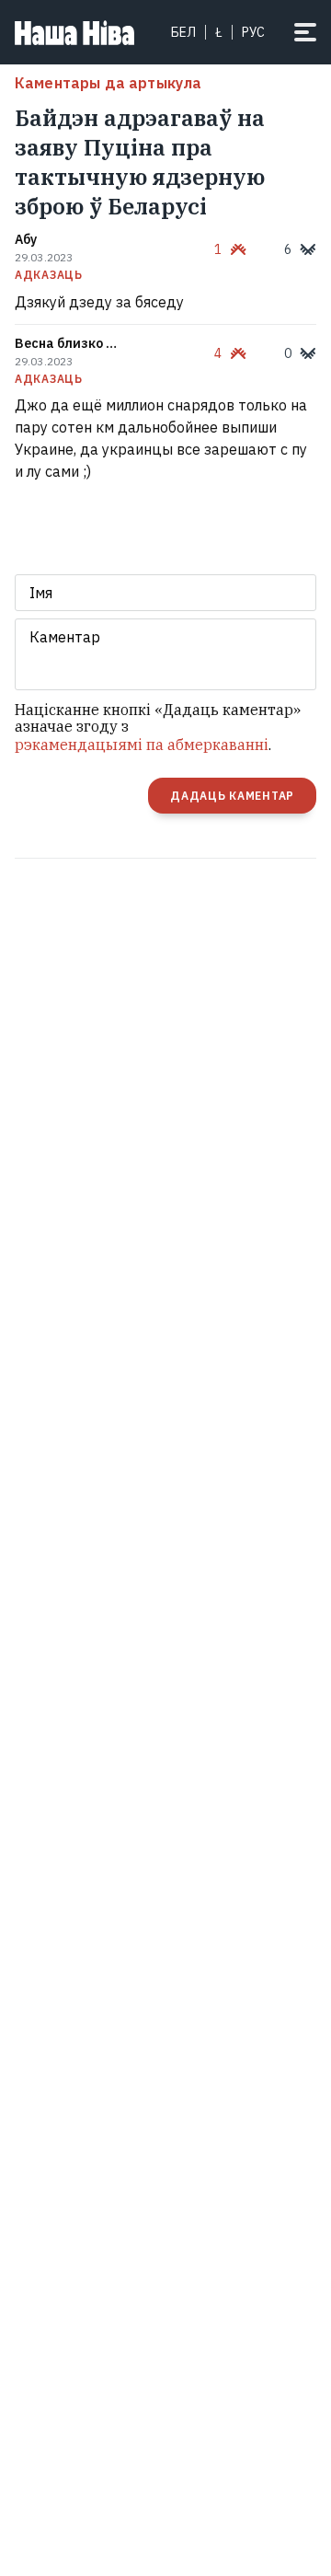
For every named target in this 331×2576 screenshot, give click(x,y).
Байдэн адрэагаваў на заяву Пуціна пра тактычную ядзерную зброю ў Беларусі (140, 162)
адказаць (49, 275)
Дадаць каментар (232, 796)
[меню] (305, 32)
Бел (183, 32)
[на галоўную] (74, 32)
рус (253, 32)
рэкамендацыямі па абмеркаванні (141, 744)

* * *

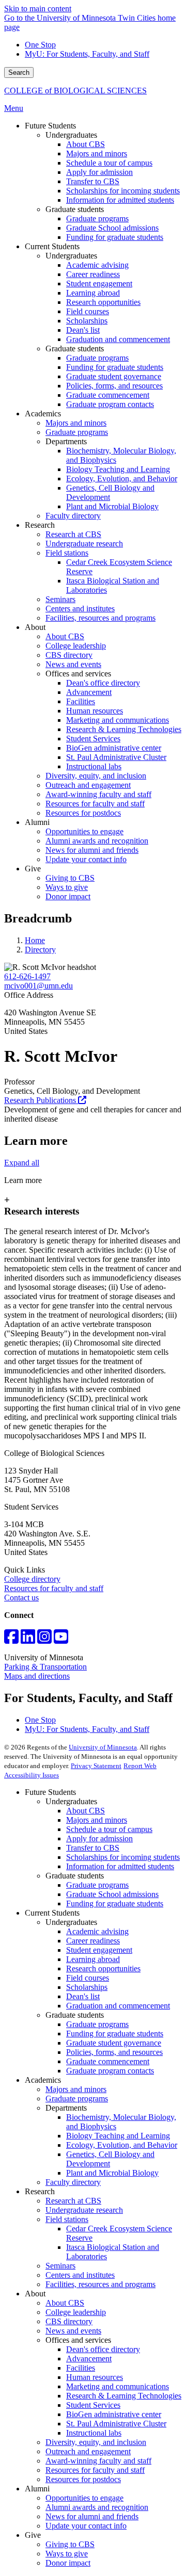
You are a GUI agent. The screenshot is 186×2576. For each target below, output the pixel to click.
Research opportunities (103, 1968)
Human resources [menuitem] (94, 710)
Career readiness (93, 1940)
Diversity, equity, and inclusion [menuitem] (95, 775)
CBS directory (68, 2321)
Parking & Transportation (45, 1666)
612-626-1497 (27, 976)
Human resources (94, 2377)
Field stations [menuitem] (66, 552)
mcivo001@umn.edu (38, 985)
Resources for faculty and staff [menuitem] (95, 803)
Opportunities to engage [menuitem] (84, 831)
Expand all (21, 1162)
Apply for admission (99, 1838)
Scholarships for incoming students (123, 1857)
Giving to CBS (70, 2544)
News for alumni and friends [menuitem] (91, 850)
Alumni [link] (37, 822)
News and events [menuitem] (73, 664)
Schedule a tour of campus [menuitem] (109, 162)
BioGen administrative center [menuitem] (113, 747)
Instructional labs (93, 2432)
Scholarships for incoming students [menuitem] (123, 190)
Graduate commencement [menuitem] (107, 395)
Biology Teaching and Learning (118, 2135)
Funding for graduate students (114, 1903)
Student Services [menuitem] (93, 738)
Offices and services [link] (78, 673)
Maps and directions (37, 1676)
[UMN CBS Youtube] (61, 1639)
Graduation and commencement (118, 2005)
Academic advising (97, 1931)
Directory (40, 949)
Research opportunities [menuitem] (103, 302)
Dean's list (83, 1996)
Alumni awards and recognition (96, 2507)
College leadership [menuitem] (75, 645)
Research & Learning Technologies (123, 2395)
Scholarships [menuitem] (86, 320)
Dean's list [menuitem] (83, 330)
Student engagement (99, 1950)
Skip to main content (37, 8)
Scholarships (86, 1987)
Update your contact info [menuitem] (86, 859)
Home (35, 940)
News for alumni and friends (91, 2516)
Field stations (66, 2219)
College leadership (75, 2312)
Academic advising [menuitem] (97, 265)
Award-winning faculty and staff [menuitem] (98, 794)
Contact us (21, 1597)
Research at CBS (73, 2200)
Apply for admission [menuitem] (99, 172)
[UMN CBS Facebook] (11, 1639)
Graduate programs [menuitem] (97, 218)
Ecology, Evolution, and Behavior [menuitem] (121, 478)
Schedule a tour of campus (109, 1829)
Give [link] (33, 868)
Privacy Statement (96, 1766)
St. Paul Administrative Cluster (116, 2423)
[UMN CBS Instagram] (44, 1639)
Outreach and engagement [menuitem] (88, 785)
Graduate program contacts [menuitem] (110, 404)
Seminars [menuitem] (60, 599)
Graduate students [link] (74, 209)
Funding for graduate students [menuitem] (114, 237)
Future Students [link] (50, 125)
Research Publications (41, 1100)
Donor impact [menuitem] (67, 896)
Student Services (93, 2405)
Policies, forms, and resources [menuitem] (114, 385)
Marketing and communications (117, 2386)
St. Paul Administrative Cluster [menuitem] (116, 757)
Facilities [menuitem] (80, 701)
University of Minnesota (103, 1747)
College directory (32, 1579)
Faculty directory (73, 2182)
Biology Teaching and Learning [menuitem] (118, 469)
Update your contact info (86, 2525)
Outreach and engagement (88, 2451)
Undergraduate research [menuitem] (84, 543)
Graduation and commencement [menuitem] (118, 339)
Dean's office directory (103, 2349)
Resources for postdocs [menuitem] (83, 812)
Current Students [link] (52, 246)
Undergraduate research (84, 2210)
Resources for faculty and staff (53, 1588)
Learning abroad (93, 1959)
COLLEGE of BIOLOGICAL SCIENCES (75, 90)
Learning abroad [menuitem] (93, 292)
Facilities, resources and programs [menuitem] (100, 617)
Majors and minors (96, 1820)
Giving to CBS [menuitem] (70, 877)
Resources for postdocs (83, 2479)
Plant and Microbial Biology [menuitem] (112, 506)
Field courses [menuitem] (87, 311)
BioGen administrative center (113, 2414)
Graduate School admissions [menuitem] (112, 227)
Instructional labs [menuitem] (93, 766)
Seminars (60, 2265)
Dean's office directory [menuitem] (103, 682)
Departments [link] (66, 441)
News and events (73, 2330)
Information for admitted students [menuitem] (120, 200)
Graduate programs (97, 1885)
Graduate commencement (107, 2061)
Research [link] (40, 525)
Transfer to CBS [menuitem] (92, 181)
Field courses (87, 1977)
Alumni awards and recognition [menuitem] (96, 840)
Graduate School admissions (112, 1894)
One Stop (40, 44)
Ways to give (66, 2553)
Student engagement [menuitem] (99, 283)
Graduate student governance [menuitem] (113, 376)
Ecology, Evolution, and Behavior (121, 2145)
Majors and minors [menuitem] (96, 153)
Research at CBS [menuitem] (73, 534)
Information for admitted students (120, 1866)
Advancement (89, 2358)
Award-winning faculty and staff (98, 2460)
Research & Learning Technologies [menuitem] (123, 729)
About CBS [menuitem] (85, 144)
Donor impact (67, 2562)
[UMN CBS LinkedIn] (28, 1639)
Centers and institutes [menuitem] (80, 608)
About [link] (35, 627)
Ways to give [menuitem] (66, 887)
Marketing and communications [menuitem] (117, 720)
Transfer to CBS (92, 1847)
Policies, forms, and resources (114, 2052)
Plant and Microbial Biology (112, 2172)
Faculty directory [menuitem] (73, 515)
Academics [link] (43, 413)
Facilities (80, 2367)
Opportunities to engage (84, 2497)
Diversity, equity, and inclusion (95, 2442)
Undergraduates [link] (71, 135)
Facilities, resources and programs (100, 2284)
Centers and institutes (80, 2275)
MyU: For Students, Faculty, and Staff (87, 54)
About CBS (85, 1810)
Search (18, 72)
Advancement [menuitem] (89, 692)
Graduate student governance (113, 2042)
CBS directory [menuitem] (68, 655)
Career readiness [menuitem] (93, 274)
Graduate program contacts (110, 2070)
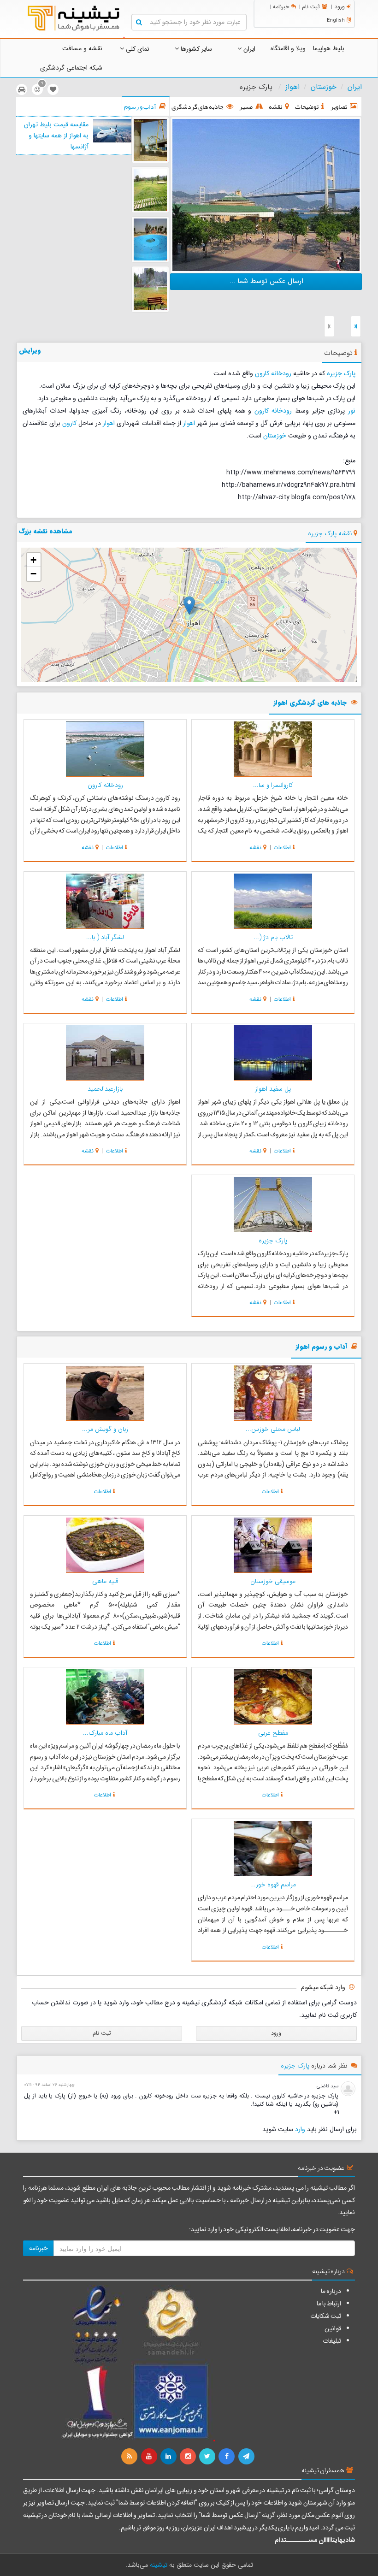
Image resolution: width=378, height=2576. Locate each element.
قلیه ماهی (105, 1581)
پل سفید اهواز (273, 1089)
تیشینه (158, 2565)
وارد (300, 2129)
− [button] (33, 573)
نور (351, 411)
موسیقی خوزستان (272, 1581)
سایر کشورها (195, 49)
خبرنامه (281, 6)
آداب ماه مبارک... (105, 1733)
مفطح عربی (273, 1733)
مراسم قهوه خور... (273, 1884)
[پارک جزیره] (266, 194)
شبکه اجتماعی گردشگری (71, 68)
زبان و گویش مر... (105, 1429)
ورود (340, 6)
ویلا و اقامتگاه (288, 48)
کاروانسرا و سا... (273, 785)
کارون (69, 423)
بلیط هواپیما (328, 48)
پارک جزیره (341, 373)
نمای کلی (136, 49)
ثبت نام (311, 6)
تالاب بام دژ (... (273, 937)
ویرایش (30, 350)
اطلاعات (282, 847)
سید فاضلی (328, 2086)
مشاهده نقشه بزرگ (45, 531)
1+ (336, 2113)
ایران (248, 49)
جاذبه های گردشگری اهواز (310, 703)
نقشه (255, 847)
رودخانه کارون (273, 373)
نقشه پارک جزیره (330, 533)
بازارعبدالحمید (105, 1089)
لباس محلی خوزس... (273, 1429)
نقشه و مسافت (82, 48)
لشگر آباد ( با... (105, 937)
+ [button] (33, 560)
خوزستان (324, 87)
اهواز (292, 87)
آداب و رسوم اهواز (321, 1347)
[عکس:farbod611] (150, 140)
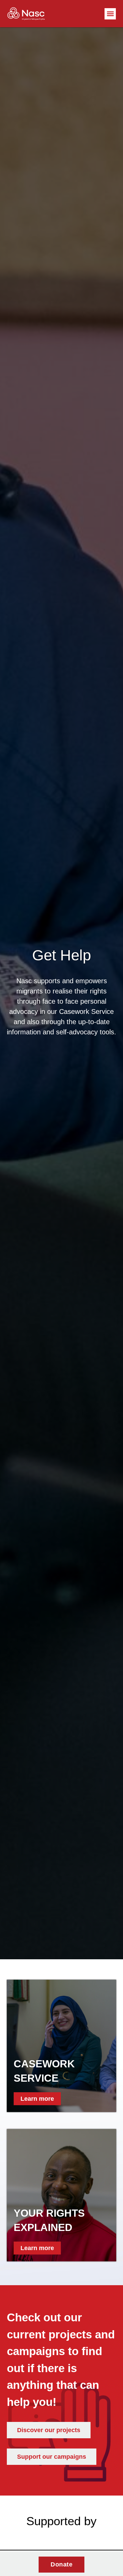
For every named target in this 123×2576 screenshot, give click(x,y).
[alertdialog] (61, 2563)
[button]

INSTRUCTIONS TO FOLLOW >> Among the records above, a stretch begins at the line containing "For every named target in this 331×2576" and ends at the line containing "рус (253, 32)". Restate that stretch word for word, and nothing else.

RESPONSE BOX >>
For every named target in this 331×2576 screenshot, give click(x,y).
Байдэн адрэагаваў на заяву Пуціна пра тактычную ядзерную зброю ў Беларусі (140, 162)
адказаць (49, 275)
Дадаць каментар (232, 796)
[меню] (305, 32)
Бел (183, 32)
[на галоўную] (74, 32)
рус (253, 32)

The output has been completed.